Task requirements>
Copy each line below word for word and drop every image.

Stored data entries>
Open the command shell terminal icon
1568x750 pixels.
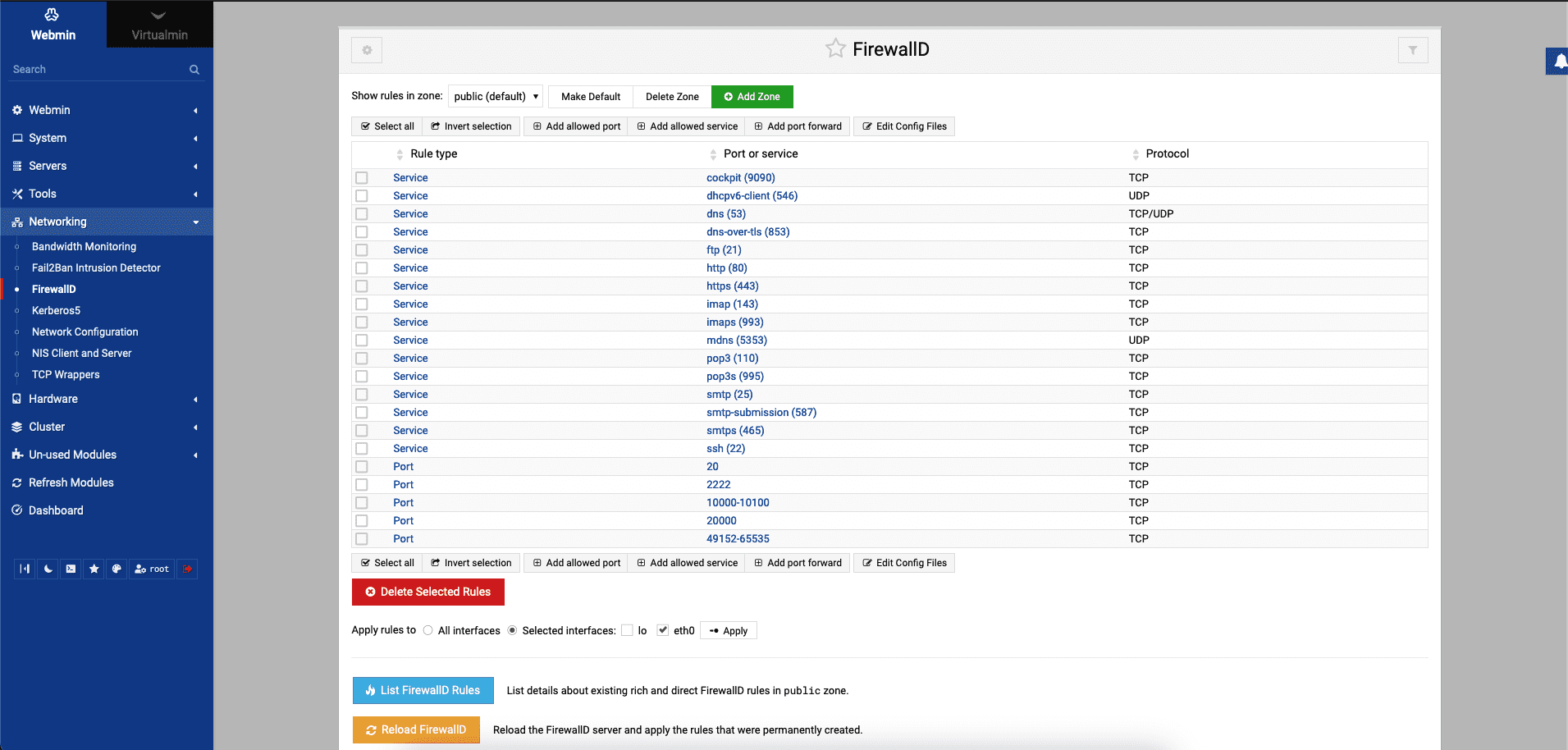[x=71, y=569]
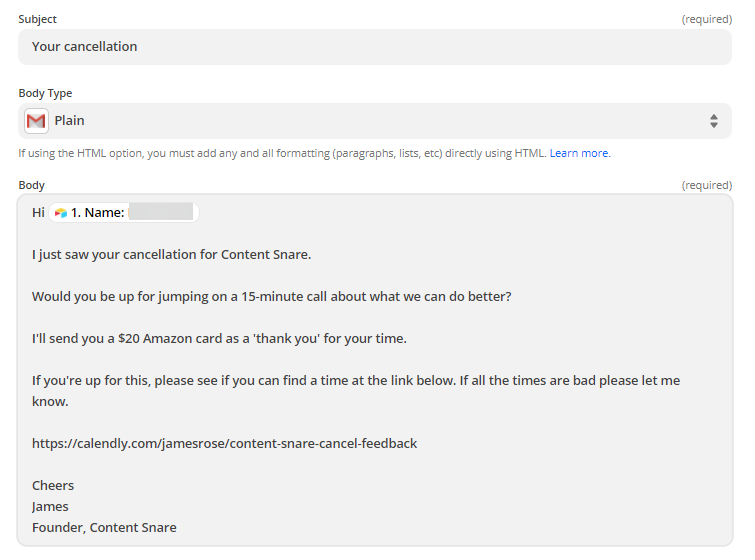Click the "Subject" field label
This screenshot has height=560, width=755.
(38, 20)
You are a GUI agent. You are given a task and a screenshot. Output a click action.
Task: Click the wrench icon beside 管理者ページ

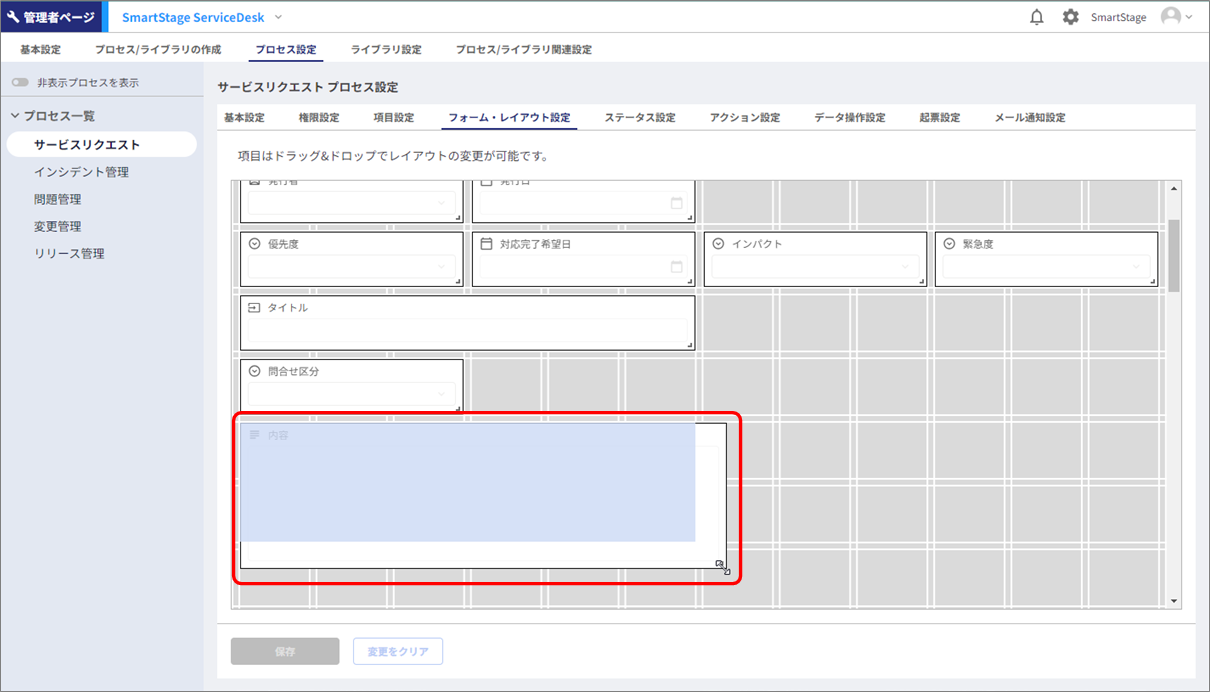[13, 17]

Reply>
Open the command shell terminal icon
1568x750 pixels.
[x=71, y=569]
Click the "Subject" field label
This screenshot has height=560, width=755.
(38, 20)
You are a GUI agent. You are given a task and a screenshot. Output a click action.
Task: Click the wrench icon beside 管理者ページ

[13, 17]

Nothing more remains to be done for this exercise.